### SUPPLIED ENTRIES
╔══

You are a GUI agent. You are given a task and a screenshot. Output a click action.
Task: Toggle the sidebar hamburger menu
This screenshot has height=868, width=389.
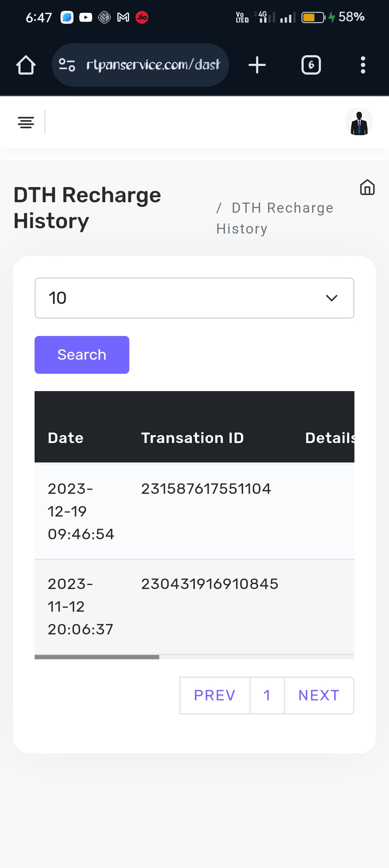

╚══
╔══

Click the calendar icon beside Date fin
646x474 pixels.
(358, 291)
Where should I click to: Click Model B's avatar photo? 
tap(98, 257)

╚══
╔══

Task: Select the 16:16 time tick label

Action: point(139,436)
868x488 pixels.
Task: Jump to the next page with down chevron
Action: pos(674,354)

╚══

### AIM OF THE EXERCISE
Please give back exactly the lines of the listing above that run from the one containing "Task: Toggle the sidebar hamburger menu" through the one containing "This screenshot has height=868, width=389.", and only those.

### TASK OUTPUT
Task: Toggle the sidebar hamburger menu
This screenshot has height=868, width=389.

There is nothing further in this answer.